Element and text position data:
════════════════════

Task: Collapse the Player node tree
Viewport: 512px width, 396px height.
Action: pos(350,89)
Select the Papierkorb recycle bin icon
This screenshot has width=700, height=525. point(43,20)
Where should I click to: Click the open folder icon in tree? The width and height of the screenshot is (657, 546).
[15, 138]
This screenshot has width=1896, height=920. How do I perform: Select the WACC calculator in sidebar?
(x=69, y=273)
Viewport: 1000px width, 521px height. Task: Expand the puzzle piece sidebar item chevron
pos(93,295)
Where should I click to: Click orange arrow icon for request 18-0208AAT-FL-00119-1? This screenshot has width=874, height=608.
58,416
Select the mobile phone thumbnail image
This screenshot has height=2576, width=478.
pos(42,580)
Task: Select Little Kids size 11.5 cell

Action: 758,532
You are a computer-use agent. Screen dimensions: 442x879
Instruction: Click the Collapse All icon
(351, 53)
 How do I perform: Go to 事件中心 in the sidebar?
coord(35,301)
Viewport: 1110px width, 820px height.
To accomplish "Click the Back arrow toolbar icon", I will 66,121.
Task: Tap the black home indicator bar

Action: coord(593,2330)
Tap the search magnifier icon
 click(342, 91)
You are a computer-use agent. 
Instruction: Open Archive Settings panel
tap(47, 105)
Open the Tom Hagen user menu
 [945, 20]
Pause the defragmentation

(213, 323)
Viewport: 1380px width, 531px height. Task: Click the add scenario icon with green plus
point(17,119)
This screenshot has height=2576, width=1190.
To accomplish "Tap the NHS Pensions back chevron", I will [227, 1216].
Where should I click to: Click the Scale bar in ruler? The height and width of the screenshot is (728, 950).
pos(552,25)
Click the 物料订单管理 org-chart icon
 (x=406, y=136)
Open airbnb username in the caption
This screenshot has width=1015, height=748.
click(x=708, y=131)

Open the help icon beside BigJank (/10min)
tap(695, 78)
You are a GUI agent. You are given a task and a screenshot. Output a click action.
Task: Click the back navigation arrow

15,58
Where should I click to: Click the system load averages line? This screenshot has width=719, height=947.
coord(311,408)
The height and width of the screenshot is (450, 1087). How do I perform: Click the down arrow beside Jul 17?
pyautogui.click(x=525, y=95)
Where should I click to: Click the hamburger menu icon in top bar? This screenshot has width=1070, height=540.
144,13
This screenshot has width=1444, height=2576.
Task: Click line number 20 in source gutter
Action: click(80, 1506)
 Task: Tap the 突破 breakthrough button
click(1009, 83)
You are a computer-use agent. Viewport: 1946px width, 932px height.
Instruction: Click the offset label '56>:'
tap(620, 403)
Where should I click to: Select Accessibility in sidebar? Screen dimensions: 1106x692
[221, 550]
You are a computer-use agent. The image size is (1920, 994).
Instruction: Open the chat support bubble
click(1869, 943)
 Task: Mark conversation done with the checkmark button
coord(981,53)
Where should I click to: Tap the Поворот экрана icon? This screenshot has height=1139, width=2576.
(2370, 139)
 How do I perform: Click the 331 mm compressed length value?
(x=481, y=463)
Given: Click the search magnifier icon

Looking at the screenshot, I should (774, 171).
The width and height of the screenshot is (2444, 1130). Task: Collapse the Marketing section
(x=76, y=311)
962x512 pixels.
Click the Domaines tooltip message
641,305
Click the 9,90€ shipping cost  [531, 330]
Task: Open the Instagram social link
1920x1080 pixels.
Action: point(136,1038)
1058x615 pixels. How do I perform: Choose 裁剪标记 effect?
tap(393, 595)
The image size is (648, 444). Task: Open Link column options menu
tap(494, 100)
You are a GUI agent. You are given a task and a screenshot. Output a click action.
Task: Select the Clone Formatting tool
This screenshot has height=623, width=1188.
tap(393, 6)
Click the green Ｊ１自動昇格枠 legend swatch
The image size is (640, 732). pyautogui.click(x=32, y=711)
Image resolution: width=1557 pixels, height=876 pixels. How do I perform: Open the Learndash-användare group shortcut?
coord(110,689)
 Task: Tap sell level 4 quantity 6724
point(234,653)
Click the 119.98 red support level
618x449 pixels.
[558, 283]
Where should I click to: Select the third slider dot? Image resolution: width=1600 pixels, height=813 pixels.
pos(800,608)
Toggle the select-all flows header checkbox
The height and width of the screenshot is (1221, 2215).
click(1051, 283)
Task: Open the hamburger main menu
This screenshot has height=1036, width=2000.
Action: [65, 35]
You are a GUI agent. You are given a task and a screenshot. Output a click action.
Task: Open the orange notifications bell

════════════════════

→ What is being asked
Retype every line of the material above without changing a single character.

→ Response to the task
Task: Collapse the Player node tree
Viewport: 512px width, 396px height.
Action: pos(350,89)
Select the Papierkorb recycle bin icon
This screenshot has width=700, height=525. point(43,20)
Where should I click to: Click the open folder icon in tree? The width and height of the screenshot is (657, 546).
[15, 138]
This screenshot has width=1896, height=920. How do I perform: Select the WACC calculator in sidebar?
(x=69, y=273)
Viewport: 1000px width, 521px height. Task: Expand the puzzle piece sidebar item chevron
pos(93,295)
Where should I click to: Click orange arrow icon for request 18-0208AAT-FL-00119-1? This screenshot has width=874, height=608.
58,416
Select the mobile phone thumbnail image
This screenshot has height=2576, width=478.
pos(42,580)
Task: Select Little Kids size 11.5 cell

Action: 758,532
You are a computer-use agent. Screen dimensions: 442x879
Instruction: Click the Collapse All icon
(351, 53)
 How do I perform: Go to 事件中心 in the sidebar?
coord(35,301)
Viewport: 1110px width, 820px height.
To accomplish "Click the Back arrow toolbar icon", I will 66,121.
Task: Tap the black home indicator bar

Action: coord(593,2330)
Tap the search magnifier icon
 click(342, 91)
You are a computer-use agent. 
Instruction: Open Archive Settings panel
tap(47, 105)
Open the Tom Hagen user menu
 [945, 20]
Pause the defragmentation

(213, 323)
Viewport: 1380px width, 531px height. Task: Click the add scenario icon with green plus
point(17,119)
This screenshot has height=2576, width=1190.
To accomplish "Tap the NHS Pensions back chevron", I will [227, 1216].
Where should I click to: Click the Scale bar in ruler? The height and width of the screenshot is (728, 950).
pos(552,25)
Click the 物料订单管理 org-chart icon
 (x=406, y=136)
Open airbnb username in the caption
This screenshot has width=1015, height=748.
click(x=708, y=131)

Open the help icon beside BigJank (/10min)
tap(695, 78)
You are a GUI agent. You are given a task and a screenshot. Output a click action.
Task: Click the back navigation arrow

15,58
Where should I click to: Click the system load averages line? This screenshot has width=719, height=947.
coord(311,408)
The height and width of the screenshot is (450, 1087). How do I perform: Click the down arrow beside Jul 17?
pyautogui.click(x=525, y=95)
Where should I click to: Click the hamburger menu icon in top bar? This screenshot has width=1070, height=540.
144,13
This screenshot has width=1444, height=2576.
Task: Click line number 20 in source gutter
Action: click(80, 1506)
 Task: Tap the 突破 breakthrough button
click(1009, 83)
You are a computer-use agent. Viewport: 1946px width, 932px height.
Instruction: Click the offset label '56>:'
tap(620, 403)
Where should I click to: Select Accessibility in sidebar? Screen dimensions: 1106x692
[221, 550]
You are a computer-use agent. The image size is (1920, 994).
Instruction: Open the chat support bubble
click(1869, 943)
 Task: Mark conversation done with the checkmark button
coord(981,53)
Where should I click to: Tap the Поворот экрана icon? This screenshot has height=1139, width=2576.
(2370, 139)
 How do I perform: Click the 331 mm compressed length value?
(x=481, y=463)
Given: Click the search magnifier icon

Looking at the screenshot, I should (774, 171).
The width and height of the screenshot is (2444, 1130). Task: Collapse the Marketing section
(x=76, y=311)
962x512 pixels.
Click the Domaines tooltip message
641,305
Click the 9,90€ shipping cost  [531, 330]
Task: Open the Instagram social link
1920x1080 pixels.
Action: point(136,1038)
1058x615 pixels. How do I perform: Choose 裁剪标记 effect?
tap(393, 595)
The image size is (648, 444). Task: Open Link column options menu
tap(494, 100)
You are a GUI agent. You are given a task and a screenshot. Output a click action.
Task: Select the Clone Formatting tool
This screenshot has height=623, width=1188.
tap(393, 6)
Click the green Ｊ１自動昇格枠 legend swatch
The image size is (640, 732). pyautogui.click(x=32, y=711)
Image resolution: width=1557 pixels, height=876 pixels. How do I perform: Open the Learndash-användare group shortcut?
coord(110,689)
 Task: Tap sell level 4 quantity 6724
point(234,653)
Click the 119.98 red support level
618x449 pixels.
[558, 283]
Where should I click to: Select the third slider dot? Image resolution: width=1600 pixels, height=813 pixels.
pos(800,608)
Toggle the select-all flows header checkbox
The height and width of the screenshot is (1221, 2215).
click(1051, 283)
Task: Open the hamburger main menu
This screenshot has height=1036, width=2000.
Action: [65, 35]
You are a GUI agent. You are given a task and a screenshot. Output a click action.
Task: Open the orange notifications bell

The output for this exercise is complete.